Dynamic mapping to scalars and objects

Hey,

I'm trying to store the results of a user defined function in
elasticsearch. Because of this, sometimes the data isn't consistent and I
might try to store both an object and a scalar with the same key. For
example:

curl 'http://localhost:9200/text_index/test_type' -X POST --data '{"result":1}'

curl 'http://localhost:9200/text_index/test_type' -X POST --data '{"result":{"arbitrary_user_object_key":1}}'

I've tried using dynamic templates, to allow for a multi_field mapping, but if I don't add an object type to the mapping I get a MapperParsingException as above. If I do add objects to the mapping I get:

MapperParsingException[failed to parse]; nested: StackOverflowError;

As recreatable with this gist: https://gist.github.com/maxlang/6274253

So, is there a good way to store arbitrary key value data like this without knowing what the keys will be beforehand?

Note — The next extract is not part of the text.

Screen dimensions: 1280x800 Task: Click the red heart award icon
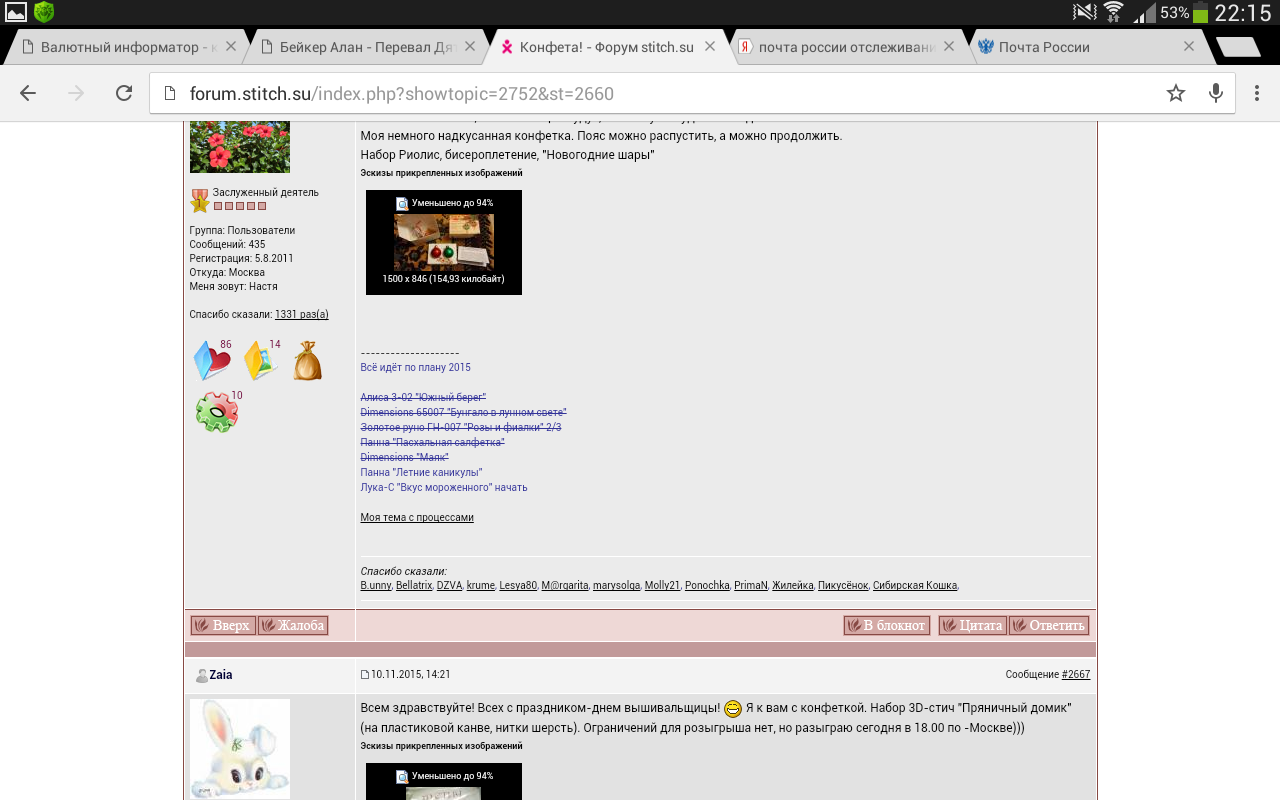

Or do I need to either manually update the mapping before storing the results or somehow normalize the function output.

-Max

--
You received this message because you are subscribed to the Google Groups "elasticsearch" group.
To unsubscribe from this group and stop receiving emails from it, send an email to elasticsearch+unsubscribe@googlegroups.com.
For more options, visit https://groups.google.com/groups/opt_out.

Hi Max,
the multi_field type is meant to do different things with the same value in
a document rather than having to submit that same value multiple times.
Those different things you can do with it will always kick in at the same
time. The most common usage is for instance a string field that needs to be
analyzed in different ways, for example non tokenized to support faceting
or sorting on it, but tokenized as well in order to run full-text queries
against it. That means the lucene index will have two different fields, and
elasticsearch knows they are two different variations of the same field.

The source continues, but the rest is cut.